Being honest with herself, Sharon admits that she had been having breathing problems for quite awhile before she went to a doctor. She’ll also tell you that until the day she went she had also been a heavy smoker —for 45 years. But then, she had come from a family that just didn’t go to their doctors all that often. She had been healthy for most of her life, and her mom had lived to be 88.
But things were different that July day. She really was having a great deal of trouble breathing and asked her husband to pick her up from work so that she could go to his cardiologist. She thought about going to the emergency room, but this was the one doctor who Sharon felt she could really trust.
At the cardiologist’s office she was given a stress test, and the test itself actually made Sharon very ill. So she was asked to come back the next morning for more tests, including an echocardiogram. That test revealed that Sharon’s pericardium (the sac that surrounds her heart) was filled with fluid. So she was sent immediately to St. John Hospital and admitted to the Intensive Care Unit (ICU).
There they performed several more tests, including an X-ray that showed she had lung cancer. An entire team of physicians was immediately assigned to treat her. The team included a surgeon, a medical oncologist and a radiation oncologist. She spent the next 10 to 12 days at the hospital being treated for the fluid in her heart and lungs. She also had a port installed so that once the fluid was drained, she could begin her chemotherapy treatments.

▬▬▬▬▬▬▬▬▬▬

• **PROBLEMS TO WORK ON**
1 – Quote the passage about Sharon's diagnosis, starting at "Being honest with" and ending at "could really trust.".
2 – According to the passage about Sharon's diagnosis, for how many years had Sharon been a heavy smoker?
3 – Translate this sentence from the passage about Sharon's diagnosis into Spanish: "An entire team of physicians was immediately assigned to treat her."
Rely only on the passage about Sharon's diagnosis.

▬▬▬▬▬▬▬▬▬▬

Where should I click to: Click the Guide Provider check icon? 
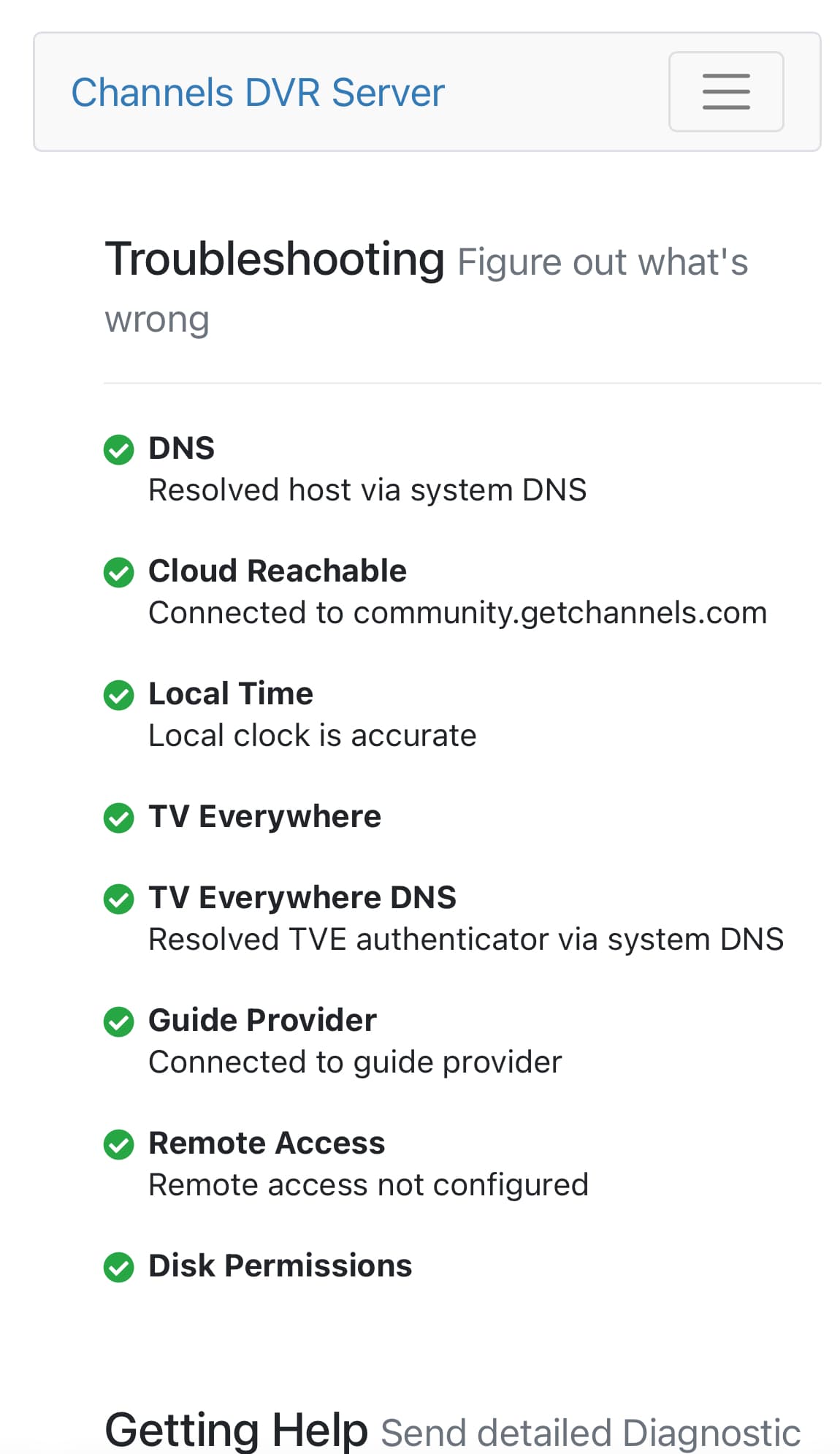point(119,1021)
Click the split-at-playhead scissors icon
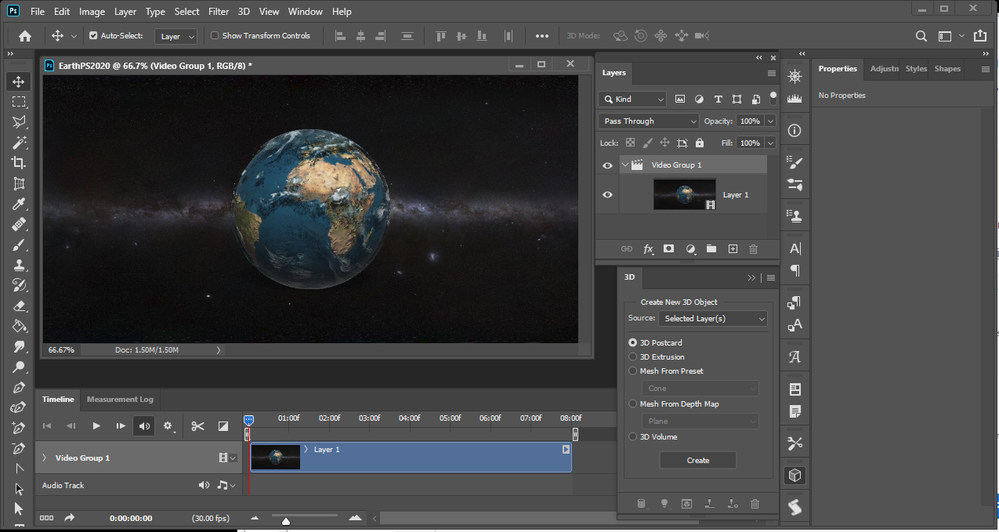This screenshot has height=532, width=999. click(198, 426)
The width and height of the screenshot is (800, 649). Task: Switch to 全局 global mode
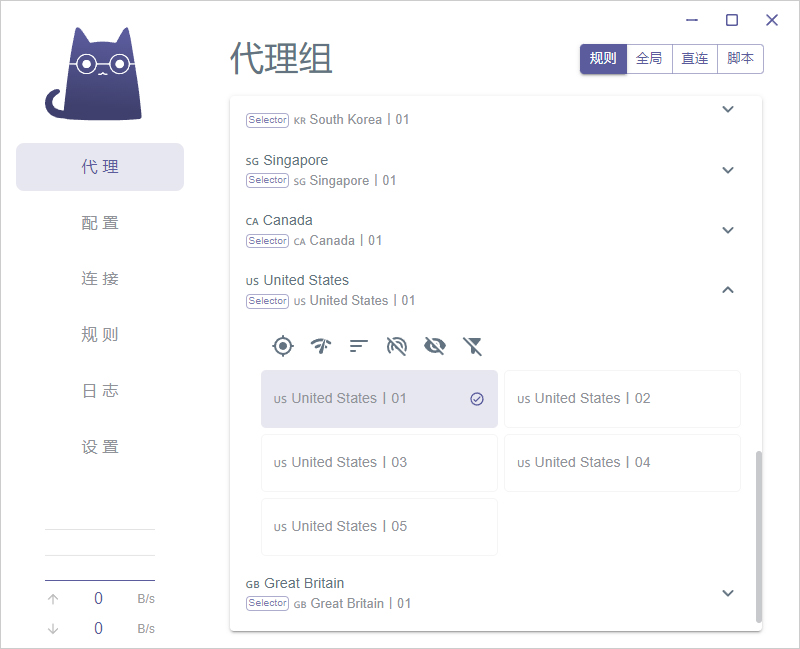click(649, 59)
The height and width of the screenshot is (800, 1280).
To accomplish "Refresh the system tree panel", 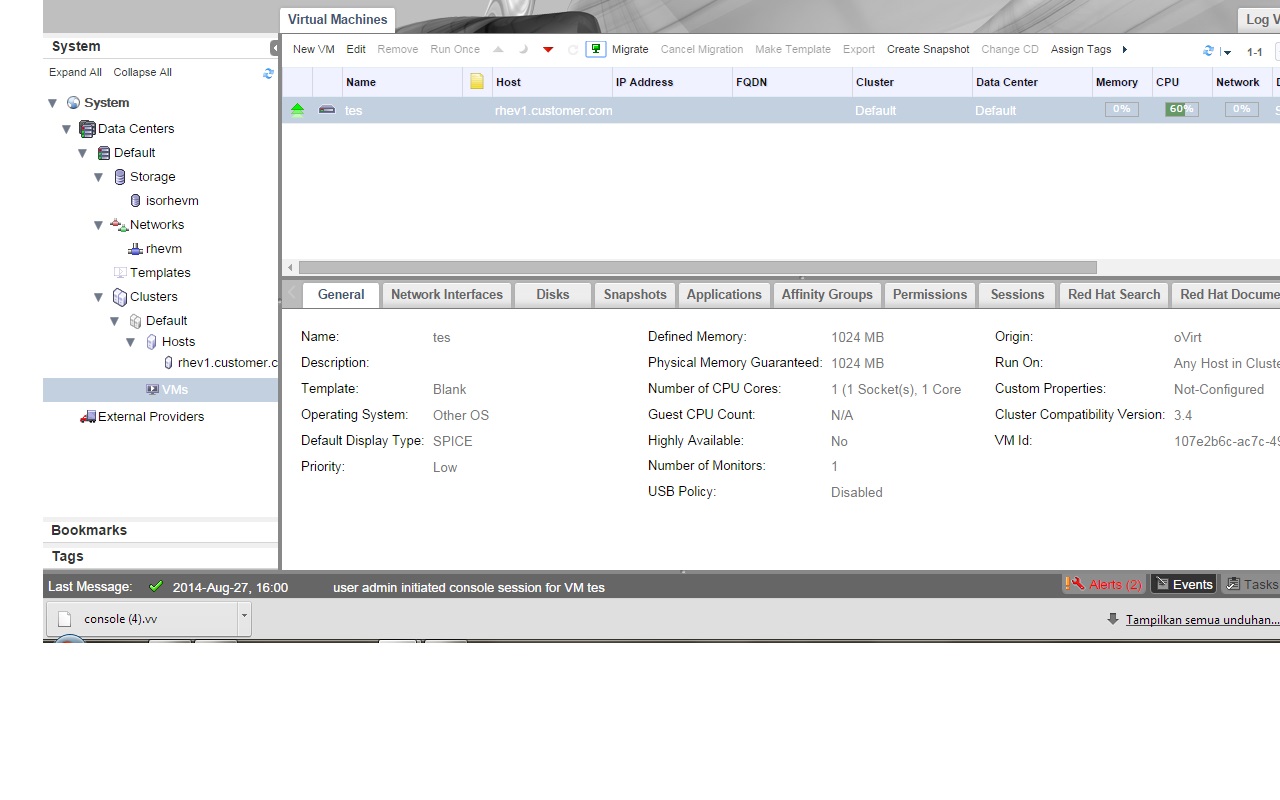I will 268,73.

▬▬▬▬▬▬▬▬▬▬

• **RESULTS OF THE TASKS**
1 –
Being honest with herself, Sharon admits that she had been having breathing problems for quite awhile before she went to a doctor. She’ll also tell you that until the day she went she had also been a heavy smoker —for 45 years. But then, she had come from a family that just didn’t go to their doctors all that often. She had been healthy for most of her life, and her mom had lived to be 88.
But things were different that July day. She really was having a great deal of trouble breathing and asked her husband to pick her up from work so that she could go to his cardiologist. She thought about going to the emergency room, but this was the one doctor who Sharon felt she could really trust.

2 – 45 years.

3 – Se asignó de inmediato a todo un equipo de médicos para tratarla.